By the time the trial was getting ready to begin in January 1995, around six months after the murders, there had already been a lot of innuendo and leaked information from both sides of the case. It was chilly between Robert and me, for sure. It was a difficult time for us. It was hard to be neutral and civil to each other in front of the kids because the situation was so volatile, and there was so much going on, and there were issues cropping up daily.
Robert was doing media interviews. I did Larry King Live and The Barbara Walters Special, with Nicole’s parents’ blessing, and a handful of other interviews that the family wanted me to do. We taped my interview with Barbara Walters in a suite at the Peninsula Hotel in Beverly Hills. I was frankly scared to death; I had watched enough Barbara Walters Specials to know that her specialty was making every guest cry. She always asked the most interesting yet the most dramatic questions. And in those days, if you wanted your story told to the widest possible audience, you did an interview with Barbara Walters. I was such a fan
and admirer of hers. But never in a million years did I dream that I would ever be interviewed by Barbara . . . and especially not in the context of a murder case.
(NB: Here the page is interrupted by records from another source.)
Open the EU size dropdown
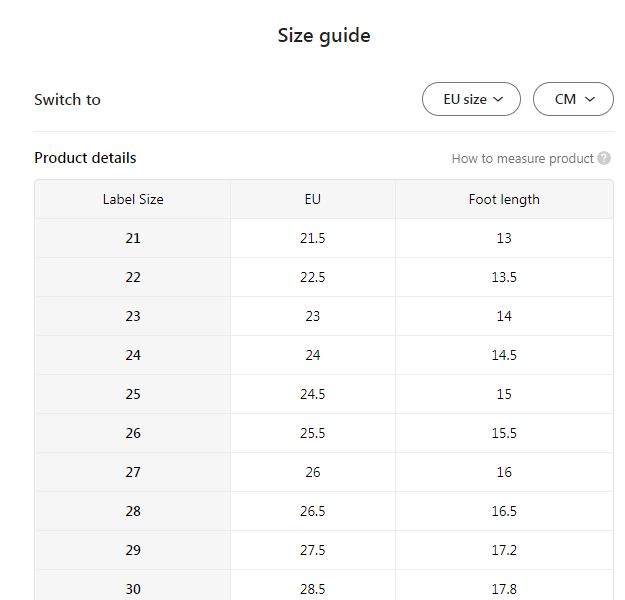Image resolution: width=625 pixels, height=600 pixels. click(x=471, y=99)
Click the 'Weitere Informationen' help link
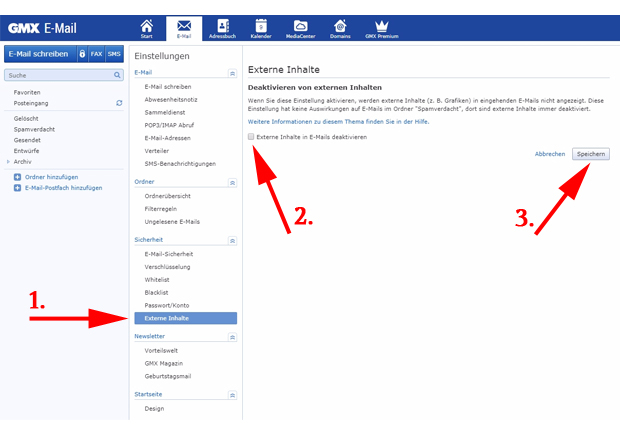The image size is (620, 434). tap(338, 120)

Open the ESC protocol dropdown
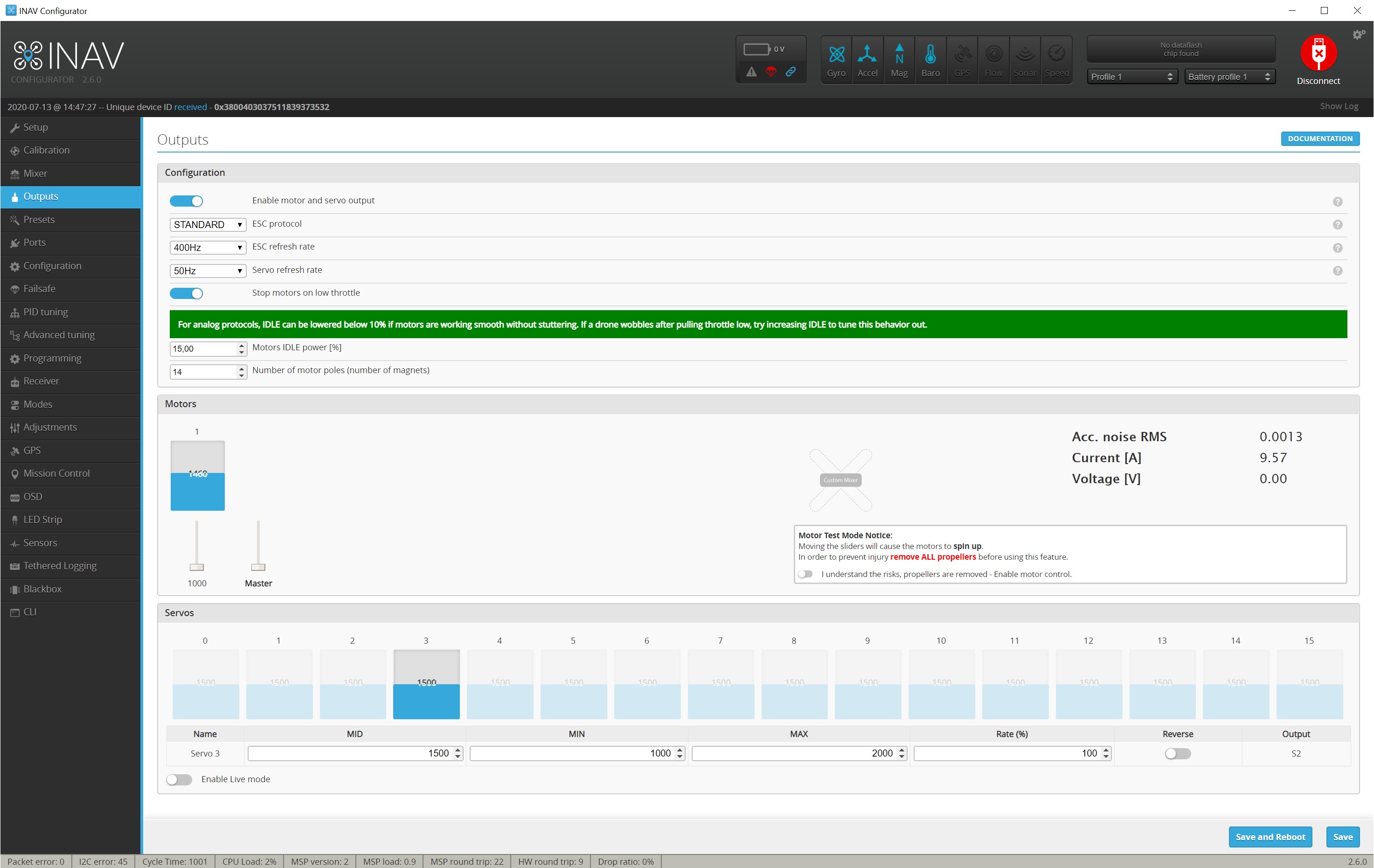click(208, 225)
They didn’t give me questions in advance, and I was so nervous and anxious. But I kept reminding myself: this wasn’t about me. I felt like I was there to be a voice for Nicole. Somebody had to speak about her, someone who knew her and loved her, and that somebody was me.
I came to the interview with my friend Ron Hardy, who had washed Nicole’s blood off of her stairs. We sat down in the hotel suite, me sitting across from Barbara. The lights came on, and Barbara stared at me with her intense eyes and began asking questions. I can’t remember specific answers, although I know I told Barbara what a good person Nicole was and how much we missed her, all while refraining from giving my opinion about the case and trying my best not to cry. The interview seemed to last two minutes.
Barbara was famous for taking her guests on a walk during her interviews. She did our walk after my interview was over. As I was walking through the Peninsula Beverly Hills hotel grounds with Barbara Walters, I felt, This just keeps getting crazier. It was surreal, but it was only the beginning.
When the trial started, Robert would come over to pick up the kids. We would meet in the driveway, because he actually thought that if he came into my house, someone might be taping him.
“Are you wired?” he would ask.
“No, are you wired?” I would say.
“Nope,” he would say.
Robert and I would stand there in the driveway, a healthy distance from each other, because neither of us truly trusted what we’d told each other about not being wired. It was very weird. We’d pass off the kids, and they’d get in the car and wave good-bye.
Finally, after a few of these ridiculous driveway encounters, Robert called and said, “I want to come over and talk to you. Do you have a minute?”